Work item: Continue the passage on Pol Pot and the Khmer Rouge in Cambodia from its final sentence.

===== Passage to read

The rain of bombs dropped by the American B 52s became the determinant in the ideological radicalization of the Khmer guerrillas, welcomed as the liberators when they took over the country on 17 April 1975, after having defeated the American supported government of General Lon Nol (organizer of a coup in 1970 which dethroned Sihanouk) and then beginning a devastating civil war that was to last five long years.
They remained in power until ’79, when the invasion of the neighbouring Vietnam (in response to a series of provocations of the Khmer along the border) brought to an end the radical utopia of the ascetics of Mao. It was only then that the atrocities perpretrated by Pol Pot’s men came to light when thousands of starving and exhausted people began turning up in Thailand, while Cambodia ended up under the yoke of the Vietnamese for a decade. Supported by Beijing and hosted by Bangkok, Pol Pot had become a pawn in the geopolitical anti-Vietnamese game, and consequently, anti-Soviet, and knew how to play and use very well, the opportunities that the bipolar balance offered, being able to assure the government in exile, for all of the 1980s, the recognition of the United States and many other countries, as well as a seat in the United Nations.

==========
===== Dataset

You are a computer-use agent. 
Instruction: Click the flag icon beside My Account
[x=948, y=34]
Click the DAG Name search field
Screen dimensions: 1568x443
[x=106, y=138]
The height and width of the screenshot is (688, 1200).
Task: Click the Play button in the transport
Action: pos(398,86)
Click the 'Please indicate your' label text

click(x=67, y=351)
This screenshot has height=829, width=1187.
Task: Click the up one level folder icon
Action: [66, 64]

==========

Answer section:
Khonsaly’s journey comes to an end in rediscovering places and faces, resurrecting memories buried under the silence of shame for being alive. There is no hatred nor rancor in him, only silence.
«I am happy to see the Old People. I have survived from among the millions of dead. 3 years, 8 months and 20 days as if they had never happened, as if I had dreamt all that horror. After the fall of the regime I fled with the intention of never returning. Years later, I discovered what had happened to my family, they were all massacred on 7 January 1979, the day Angkar collapsed. I have often asked myself why I survived, why me. To tell the story, because this story is your memory.»